__THE PROBLEM__: The data must be reproduced verbatim; images are to be omitted.

__RECORD EXTRACTS__:
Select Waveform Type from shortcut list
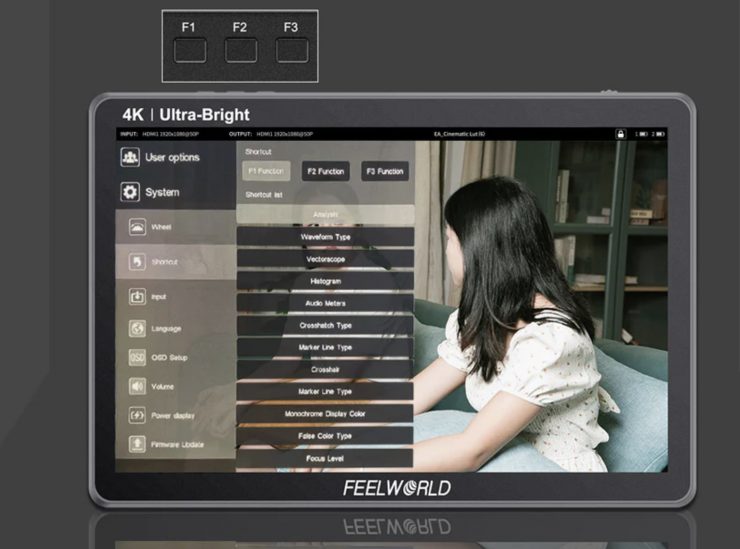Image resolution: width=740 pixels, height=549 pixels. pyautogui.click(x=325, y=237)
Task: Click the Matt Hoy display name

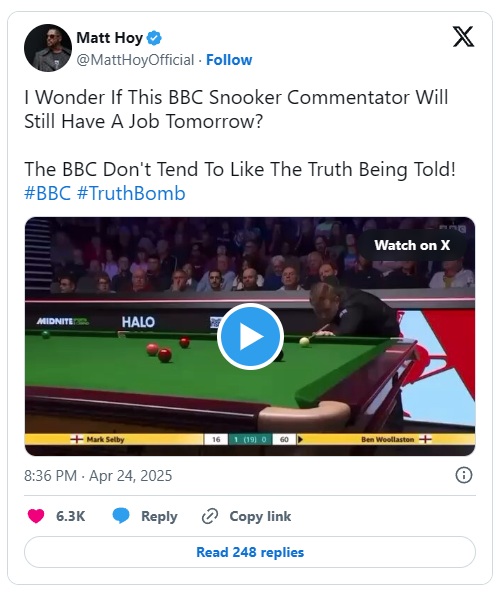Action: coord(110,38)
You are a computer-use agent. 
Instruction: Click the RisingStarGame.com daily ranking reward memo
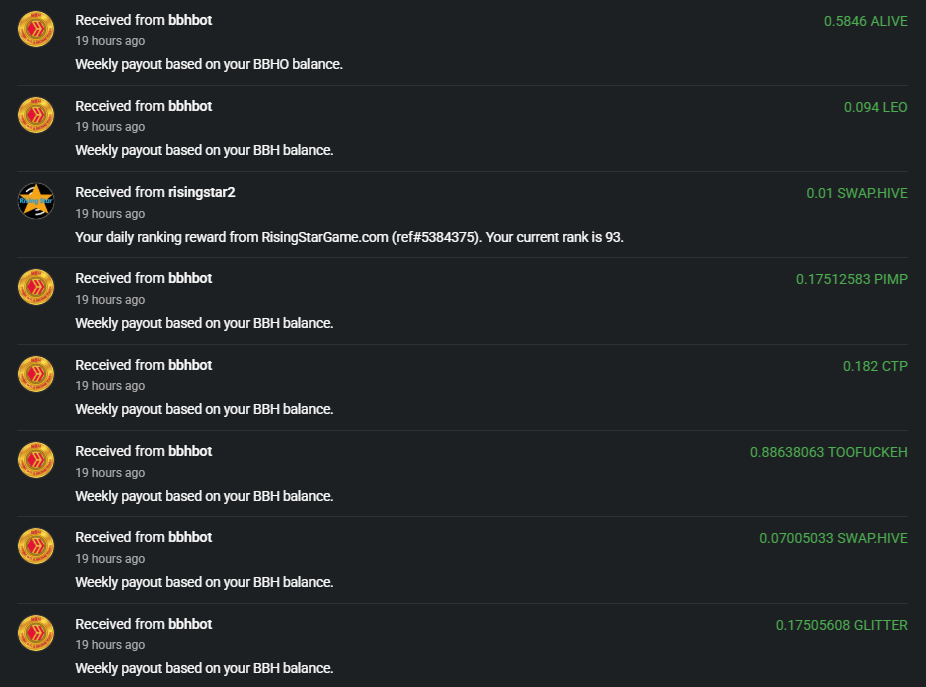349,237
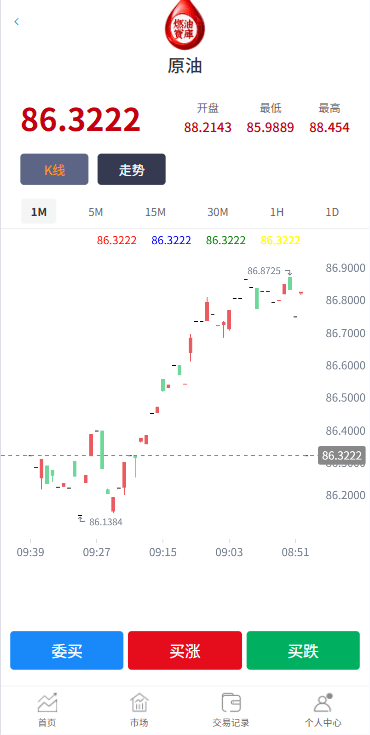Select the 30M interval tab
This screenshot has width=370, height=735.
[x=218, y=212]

__RESULT OF THIS EXERCISE__:
Select Waveform Type from shortcut list
Image resolution: width=740 pixels, height=549 pixels. pyautogui.click(x=325, y=237)
Task: Click the Matt Hoy display name

Action: coord(110,38)
You are a computer-use agent. 
Instruction: Click the RisingStarGame.com daily ranking reward memo
349,237
Select the 30M interval tab
This screenshot has width=370, height=735.
[x=218, y=212]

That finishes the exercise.